Extract all records. Keep each one exact.

Saved data entries
◆ ◆ ◆ ◆
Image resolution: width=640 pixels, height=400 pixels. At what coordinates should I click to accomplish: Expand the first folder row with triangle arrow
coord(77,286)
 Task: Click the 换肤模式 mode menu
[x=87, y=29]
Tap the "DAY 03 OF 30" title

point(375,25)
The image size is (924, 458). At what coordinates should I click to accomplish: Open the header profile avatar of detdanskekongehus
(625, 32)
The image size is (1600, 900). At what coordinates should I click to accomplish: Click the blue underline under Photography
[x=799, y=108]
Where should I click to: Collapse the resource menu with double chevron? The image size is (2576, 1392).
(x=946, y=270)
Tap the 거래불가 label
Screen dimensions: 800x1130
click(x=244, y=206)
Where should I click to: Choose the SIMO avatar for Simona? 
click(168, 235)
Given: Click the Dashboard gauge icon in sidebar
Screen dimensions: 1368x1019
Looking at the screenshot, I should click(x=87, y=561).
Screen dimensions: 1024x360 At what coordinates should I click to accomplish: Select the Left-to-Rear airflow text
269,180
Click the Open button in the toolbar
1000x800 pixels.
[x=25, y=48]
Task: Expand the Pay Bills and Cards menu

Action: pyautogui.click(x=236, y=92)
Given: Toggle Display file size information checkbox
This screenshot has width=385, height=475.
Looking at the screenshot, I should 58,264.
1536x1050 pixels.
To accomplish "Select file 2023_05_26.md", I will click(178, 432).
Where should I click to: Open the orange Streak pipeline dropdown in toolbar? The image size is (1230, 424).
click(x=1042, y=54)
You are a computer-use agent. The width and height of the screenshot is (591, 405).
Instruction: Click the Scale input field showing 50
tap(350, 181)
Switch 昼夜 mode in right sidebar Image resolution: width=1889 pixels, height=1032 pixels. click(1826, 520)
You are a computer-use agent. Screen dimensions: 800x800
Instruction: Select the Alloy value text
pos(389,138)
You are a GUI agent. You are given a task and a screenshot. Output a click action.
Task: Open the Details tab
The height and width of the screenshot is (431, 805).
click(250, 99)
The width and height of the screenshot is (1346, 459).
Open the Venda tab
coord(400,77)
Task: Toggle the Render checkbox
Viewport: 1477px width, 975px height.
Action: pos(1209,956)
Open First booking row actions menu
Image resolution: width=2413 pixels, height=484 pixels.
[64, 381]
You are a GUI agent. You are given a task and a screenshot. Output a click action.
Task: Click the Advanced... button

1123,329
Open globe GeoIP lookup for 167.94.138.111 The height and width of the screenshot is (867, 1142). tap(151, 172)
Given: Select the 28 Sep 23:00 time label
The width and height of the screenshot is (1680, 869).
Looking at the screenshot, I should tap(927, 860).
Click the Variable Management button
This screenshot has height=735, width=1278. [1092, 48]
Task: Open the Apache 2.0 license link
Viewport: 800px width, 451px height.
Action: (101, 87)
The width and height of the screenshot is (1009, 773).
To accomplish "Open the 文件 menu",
◆ ◆ ◆ ◆
• [RESPONSE TO THE EXERCISE]:
Image resolution: width=640 pixels, height=400 pixels. At what coordinates should I click to accomplish: Expand the first folder row with triangle arrow
coord(77,286)
 Task: Click the 换肤模式 mode menu
[x=87, y=29]
Tap the "DAY 03 OF 30" title

point(375,25)
The image size is (924, 458). At what coordinates should I click to accomplish: Open the header profile avatar of detdanskekongehus
(625, 32)
The image size is (1600, 900). At what coordinates should I click to accomplish: Click the blue underline under Photography
[x=799, y=108]
Where should I click to: Collapse the resource menu with double chevron? The image size is (2576, 1392).
(x=946, y=270)
Tap the 거래불가 label
Screen dimensions: 800x1130
click(x=244, y=206)
Where should I click to: Choose the SIMO avatar for Simona? 
click(168, 235)
Given: Click the Dashboard gauge icon in sidebar
Screen dimensions: 1368x1019
Looking at the screenshot, I should click(x=87, y=561).
Screen dimensions: 1024x360 At what coordinates should I click to accomplish: Select the Left-to-Rear airflow text
269,180
Click the Open button in the toolbar
1000x800 pixels.
[x=25, y=48]
Task: Expand the Pay Bills and Cards menu

Action: pyautogui.click(x=236, y=92)
Given: Toggle Display file size information checkbox
This screenshot has width=385, height=475.
Looking at the screenshot, I should 58,264.
1536x1050 pixels.
To accomplish "Select file 2023_05_26.md", I will click(178, 432).
Where should I click to: Open the orange Streak pipeline dropdown in toolbar? The image size is (1230, 424).
click(x=1042, y=54)
You are a computer-use agent. The width and height of the screenshot is (591, 405).
Instruction: Click the Scale input field showing 50
tap(350, 181)
Switch 昼夜 mode in right sidebar Image resolution: width=1889 pixels, height=1032 pixels. click(1826, 520)
You are a computer-use agent. Screen dimensions: 800x800
Instruction: Select the Alloy value text
pos(389,138)
You are a GUI agent. You are given a task and a screenshot. Output a click action.
Task: Open the Details tab
The height and width of the screenshot is (431, 805).
click(250, 99)
The width and height of the screenshot is (1346, 459).
Open the Venda tab
coord(400,77)
Task: Toggle the Render checkbox
Viewport: 1477px width, 975px height.
Action: pos(1209,956)
Open First booking row actions menu
Image resolution: width=2413 pixels, height=484 pixels.
[64, 381]
You are a GUI agent. You are given a task and a screenshot. Output a click action.
Task: Click the Advanced... button

1123,329
Open globe GeoIP lookup for 167.94.138.111 The height and width of the screenshot is (867, 1142). tap(151, 172)
Given: Select the 28 Sep 23:00 time label
The width and height of the screenshot is (1680, 869).
Looking at the screenshot, I should tap(927, 860).
Click the Variable Management button
This screenshot has height=735, width=1278. [1092, 48]
Task: Open the Apache 2.0 license link
Viewport: 800px width, 451px height.
Action: (101, 87)
The width and height of the screenshot is (1009, 773).
To accomplish "Open the 文件 menu",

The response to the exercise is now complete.